Both, I realized. Being a parent wasn’t just about bearing a child. It was about bearing witness to its life.

Suddenly, I found myself thinking of Charlotte O’Keefe.

Piper

The patient was about thirty-five weeks into her pregnancy and had just moved to Bankton with her husband. I hadn’t seen her for any routine obstetric visits, but she’d been slotted into my schedule during my lunch break because she was complaining of fever and other symptoms that seemed to me like red flags for infection. According to the nurse who’d done the initial history, the woman had no medical problems.

I pushed open the door with a smile on my face, hoping to calm down what I was sure would be a panicking mother-to-be. “I’m Dr. Reece,” I said, shaking her hand and sitting down. “Sounds like you haven’t been feeling too well.”

“I thought it was the flu, but it wouldn’t go away…”

“It’s always a good idea to get something like that checked out when you’re pregnant anyway,” I said. “The pregnancy’s been normal so far?”

“A breeze.”

“And how long have you been having symptoms?”

“About a week now.”

“Well, I’ll give you a chance to change into a robe, and then we’ll see what’s going on.” I stepped outside and reread her chart while I waited a few moments for her to change.

I loved my job. Most of the time when you were an obstetrician, you were present at one of the most joyous moments of a woman’s life. Of course, there were incidents that were not quite as happy-I’d had my share of having to tell a pregnant woman that there’d been a fetal demise; I’d had surgeries where a placenta accreta led to DIC and the patient never regained consciousness. But I tried not to think about these; I liked to focus instead on the moment when that baby, slick and wriggling like a minnow in my hands, gasped its way into this world.

I knocked. “All set?”

She was sitting on the examination table, her belly resting on her lap like an offering. “Great,” I said, fitting my stethoscope to my ears. “We’ll start by listening to your chest.” I huffed on the metal disk-as an OB I was particularly sensitive to cold metal objects being placed anywhere on a person-and set it gently against the woman’s back. Her lungs were perfectly clear; no rasping, no rattles. “Sounds fine,” I said. “Now let’s check out your heart.”

I slid aside the neckline of the gown to find a large median sternotomy scar-the vertical kind that goes straight down the chest. “What’s that from?”

“Oh, that’s just my heart transplant.”

I raised my brows. “I thought you told the nurse that you didn’t have any medical problems.”

“I don’t,” the patient said, beaming. “My new heart’s working great.”

Charlotte didn’t start seeing me as a patient until she was trying to get pregnant.
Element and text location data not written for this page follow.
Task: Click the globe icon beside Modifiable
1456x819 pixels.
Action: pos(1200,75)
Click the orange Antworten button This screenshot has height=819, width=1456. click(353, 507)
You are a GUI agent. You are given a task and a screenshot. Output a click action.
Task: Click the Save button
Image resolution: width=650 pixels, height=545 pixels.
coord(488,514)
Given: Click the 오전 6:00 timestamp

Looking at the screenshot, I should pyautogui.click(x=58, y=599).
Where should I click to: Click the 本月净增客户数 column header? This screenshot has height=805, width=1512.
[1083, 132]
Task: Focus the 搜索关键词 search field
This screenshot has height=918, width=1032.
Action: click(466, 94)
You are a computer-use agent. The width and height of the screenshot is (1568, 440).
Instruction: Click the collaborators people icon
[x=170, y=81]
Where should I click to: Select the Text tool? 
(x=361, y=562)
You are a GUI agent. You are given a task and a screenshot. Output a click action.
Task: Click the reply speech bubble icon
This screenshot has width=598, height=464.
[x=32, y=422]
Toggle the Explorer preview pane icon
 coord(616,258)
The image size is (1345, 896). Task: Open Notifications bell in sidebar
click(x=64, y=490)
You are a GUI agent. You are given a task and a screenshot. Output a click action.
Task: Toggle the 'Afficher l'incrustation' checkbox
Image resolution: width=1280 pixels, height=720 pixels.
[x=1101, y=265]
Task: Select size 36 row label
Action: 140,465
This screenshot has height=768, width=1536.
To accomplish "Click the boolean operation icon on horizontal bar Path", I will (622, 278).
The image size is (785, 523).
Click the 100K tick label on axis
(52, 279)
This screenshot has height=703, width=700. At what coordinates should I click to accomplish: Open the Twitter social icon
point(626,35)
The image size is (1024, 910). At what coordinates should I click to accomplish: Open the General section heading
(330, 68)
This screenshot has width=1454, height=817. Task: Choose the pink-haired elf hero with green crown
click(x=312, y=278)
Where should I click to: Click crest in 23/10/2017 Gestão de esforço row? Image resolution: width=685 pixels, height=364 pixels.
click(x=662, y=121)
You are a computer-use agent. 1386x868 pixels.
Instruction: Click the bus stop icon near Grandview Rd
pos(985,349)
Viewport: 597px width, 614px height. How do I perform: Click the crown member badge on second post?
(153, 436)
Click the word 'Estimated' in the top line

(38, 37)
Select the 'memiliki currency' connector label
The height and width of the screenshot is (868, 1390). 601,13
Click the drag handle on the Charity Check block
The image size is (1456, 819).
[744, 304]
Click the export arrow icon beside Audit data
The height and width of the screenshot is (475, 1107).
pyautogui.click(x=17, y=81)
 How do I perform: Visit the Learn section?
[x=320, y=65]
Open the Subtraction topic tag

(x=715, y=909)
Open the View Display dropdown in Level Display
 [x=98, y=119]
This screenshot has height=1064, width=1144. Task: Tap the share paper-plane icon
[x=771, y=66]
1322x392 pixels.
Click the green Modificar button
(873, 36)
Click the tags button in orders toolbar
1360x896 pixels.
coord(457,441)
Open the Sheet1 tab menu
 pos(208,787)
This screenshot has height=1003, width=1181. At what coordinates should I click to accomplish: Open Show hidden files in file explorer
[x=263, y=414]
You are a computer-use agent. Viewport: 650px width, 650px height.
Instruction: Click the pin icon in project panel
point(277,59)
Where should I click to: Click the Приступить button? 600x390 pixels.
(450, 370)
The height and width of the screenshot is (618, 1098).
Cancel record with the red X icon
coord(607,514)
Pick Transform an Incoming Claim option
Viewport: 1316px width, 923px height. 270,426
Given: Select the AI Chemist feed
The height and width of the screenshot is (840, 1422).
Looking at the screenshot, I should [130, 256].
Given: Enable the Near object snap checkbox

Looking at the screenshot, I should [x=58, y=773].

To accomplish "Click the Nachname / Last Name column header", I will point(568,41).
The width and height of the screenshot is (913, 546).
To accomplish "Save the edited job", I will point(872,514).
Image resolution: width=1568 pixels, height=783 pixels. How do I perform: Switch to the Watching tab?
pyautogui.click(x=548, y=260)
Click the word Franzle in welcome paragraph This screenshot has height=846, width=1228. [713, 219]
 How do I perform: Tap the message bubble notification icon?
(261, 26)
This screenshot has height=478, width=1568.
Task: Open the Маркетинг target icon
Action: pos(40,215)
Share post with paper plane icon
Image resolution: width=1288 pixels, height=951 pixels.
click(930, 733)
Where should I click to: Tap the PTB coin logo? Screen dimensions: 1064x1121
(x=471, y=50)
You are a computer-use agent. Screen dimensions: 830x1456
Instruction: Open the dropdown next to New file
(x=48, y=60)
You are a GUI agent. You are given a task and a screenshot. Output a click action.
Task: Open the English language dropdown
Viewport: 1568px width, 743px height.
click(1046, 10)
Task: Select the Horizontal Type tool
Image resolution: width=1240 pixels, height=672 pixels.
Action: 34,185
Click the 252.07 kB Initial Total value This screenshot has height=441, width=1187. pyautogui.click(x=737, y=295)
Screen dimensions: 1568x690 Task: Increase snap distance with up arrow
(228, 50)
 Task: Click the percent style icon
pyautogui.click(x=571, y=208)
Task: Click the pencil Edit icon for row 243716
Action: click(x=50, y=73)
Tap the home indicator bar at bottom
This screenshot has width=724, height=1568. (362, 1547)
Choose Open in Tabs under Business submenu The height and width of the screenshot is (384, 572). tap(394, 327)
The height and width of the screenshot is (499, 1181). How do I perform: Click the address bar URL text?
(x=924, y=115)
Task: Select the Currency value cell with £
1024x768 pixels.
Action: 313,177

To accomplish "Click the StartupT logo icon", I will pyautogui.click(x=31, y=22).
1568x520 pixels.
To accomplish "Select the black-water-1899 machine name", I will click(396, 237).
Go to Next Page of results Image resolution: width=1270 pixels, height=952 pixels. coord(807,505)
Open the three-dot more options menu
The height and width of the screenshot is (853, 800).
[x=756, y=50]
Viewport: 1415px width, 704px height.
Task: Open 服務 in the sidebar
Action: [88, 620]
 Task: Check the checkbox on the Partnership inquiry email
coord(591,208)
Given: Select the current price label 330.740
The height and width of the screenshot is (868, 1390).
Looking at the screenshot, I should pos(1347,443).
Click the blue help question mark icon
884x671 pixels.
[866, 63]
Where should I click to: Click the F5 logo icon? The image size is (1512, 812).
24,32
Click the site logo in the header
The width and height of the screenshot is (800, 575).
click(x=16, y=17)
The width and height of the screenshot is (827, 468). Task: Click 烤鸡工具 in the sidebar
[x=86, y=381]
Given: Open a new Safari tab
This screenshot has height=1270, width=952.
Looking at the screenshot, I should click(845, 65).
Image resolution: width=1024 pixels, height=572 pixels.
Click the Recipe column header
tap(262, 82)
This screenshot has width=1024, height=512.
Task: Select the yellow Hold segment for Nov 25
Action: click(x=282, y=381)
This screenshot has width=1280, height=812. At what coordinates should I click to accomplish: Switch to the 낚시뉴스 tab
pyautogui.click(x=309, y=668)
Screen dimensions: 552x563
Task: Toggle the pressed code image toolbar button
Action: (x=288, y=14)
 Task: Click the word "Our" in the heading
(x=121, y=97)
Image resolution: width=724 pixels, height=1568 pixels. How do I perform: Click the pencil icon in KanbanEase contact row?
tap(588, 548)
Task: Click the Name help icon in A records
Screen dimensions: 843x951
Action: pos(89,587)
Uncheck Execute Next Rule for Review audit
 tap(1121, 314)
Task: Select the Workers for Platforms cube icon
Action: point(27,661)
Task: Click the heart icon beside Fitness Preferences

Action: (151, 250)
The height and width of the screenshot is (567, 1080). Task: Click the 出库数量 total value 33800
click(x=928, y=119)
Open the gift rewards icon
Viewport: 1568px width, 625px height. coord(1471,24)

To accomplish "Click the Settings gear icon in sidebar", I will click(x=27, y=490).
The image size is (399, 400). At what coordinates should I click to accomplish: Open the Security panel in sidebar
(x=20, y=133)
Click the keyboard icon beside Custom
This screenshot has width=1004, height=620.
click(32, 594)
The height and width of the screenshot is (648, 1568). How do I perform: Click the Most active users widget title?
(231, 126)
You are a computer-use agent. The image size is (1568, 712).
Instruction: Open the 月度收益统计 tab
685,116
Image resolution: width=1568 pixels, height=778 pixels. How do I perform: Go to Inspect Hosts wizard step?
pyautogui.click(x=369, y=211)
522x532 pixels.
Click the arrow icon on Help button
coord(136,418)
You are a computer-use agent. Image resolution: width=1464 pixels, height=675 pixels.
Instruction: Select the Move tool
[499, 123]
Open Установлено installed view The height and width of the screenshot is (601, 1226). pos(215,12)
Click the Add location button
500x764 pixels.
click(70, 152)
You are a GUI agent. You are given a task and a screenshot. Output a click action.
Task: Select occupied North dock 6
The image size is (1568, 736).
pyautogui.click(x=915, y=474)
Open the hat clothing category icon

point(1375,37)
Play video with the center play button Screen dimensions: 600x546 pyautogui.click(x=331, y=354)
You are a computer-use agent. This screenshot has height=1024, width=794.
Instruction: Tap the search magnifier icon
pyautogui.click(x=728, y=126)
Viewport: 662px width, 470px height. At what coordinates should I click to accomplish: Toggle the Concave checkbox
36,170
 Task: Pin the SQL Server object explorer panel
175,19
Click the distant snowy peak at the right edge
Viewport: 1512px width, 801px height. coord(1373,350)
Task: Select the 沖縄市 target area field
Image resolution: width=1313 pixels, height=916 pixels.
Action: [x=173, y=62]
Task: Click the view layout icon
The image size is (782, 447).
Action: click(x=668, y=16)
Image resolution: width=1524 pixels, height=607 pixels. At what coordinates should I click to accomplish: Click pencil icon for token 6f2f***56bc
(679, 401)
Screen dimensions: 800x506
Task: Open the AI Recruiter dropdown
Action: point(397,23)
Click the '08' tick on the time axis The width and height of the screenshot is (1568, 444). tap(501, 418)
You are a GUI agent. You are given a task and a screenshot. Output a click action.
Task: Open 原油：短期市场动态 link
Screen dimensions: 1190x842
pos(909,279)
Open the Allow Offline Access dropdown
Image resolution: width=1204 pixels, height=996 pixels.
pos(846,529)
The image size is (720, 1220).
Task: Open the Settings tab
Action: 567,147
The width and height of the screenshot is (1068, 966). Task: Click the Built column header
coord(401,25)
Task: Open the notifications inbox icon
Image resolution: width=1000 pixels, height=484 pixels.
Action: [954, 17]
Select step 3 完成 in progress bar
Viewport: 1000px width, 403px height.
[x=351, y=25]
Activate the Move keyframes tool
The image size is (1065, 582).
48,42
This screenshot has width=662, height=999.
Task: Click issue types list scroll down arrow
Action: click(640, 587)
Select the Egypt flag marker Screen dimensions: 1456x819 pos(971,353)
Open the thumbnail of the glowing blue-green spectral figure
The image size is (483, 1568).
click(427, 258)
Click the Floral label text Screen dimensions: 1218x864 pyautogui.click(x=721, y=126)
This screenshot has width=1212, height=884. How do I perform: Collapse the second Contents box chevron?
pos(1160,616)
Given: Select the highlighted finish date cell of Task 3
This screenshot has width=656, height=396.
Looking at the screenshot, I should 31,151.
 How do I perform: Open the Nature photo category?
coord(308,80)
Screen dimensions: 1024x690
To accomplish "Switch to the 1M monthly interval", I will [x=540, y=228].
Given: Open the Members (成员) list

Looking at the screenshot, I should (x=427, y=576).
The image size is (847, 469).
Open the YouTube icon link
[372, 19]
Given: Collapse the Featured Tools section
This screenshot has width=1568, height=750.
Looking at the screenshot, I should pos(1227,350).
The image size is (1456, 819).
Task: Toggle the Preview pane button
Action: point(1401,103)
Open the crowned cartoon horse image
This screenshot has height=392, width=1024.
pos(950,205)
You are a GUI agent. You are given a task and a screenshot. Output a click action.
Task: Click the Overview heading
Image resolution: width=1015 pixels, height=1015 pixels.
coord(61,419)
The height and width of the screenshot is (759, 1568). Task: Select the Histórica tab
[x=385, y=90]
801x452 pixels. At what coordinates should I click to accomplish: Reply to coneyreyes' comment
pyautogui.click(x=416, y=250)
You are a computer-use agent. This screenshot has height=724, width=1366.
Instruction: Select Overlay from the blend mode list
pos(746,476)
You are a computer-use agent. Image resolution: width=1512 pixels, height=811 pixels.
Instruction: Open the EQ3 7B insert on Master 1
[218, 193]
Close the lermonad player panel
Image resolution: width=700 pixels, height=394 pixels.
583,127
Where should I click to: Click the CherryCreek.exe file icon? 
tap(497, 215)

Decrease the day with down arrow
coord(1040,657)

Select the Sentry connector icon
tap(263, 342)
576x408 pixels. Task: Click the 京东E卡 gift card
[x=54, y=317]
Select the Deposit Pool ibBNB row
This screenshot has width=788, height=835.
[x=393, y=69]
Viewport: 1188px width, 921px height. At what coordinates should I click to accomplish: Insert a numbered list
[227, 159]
Before that, we were still just moms who made fun of our daughters’ skating coaches behind their backs; we’d save seats for each other at school parent nights; occasionally we’d get together with our spouses for dinner at a nice restaurant. But one day, when the girls were playing up in Emma’s room, Charlotte told me that she and Sean had been trying to get pregnant for a year, and nothing had happened.

“I’ve done it all,” she confided. “Ovulation predictors, special diets, Moon Boots-you name it.”

“Have you seen a doctor?” I asked.

“Well,” she said. “I was thinking about seeing you.”

I didn’t take on patients I knew personally. No matter what anyone said, you couldn’t be an objective physician if it was someone you loved lying on your operating table. You could argue that the stakes for an OB were always high-and there’s no question I gave 100 percent every time I walked into a delivery-but the stakes were just that tiny bit higher if the patient was personally connected to you. If you failed, you were not just failing your patient. You were failing your friend.

“I don’t think that’s the greatest idea, Charlotte,” I said. “It’s a tough line to cross.”

“You mean the whole you’ve-got-your-hand-up-my-cervix-now-sohow-can-you-look-me-in-the-eye-when-we-go-shopping part?”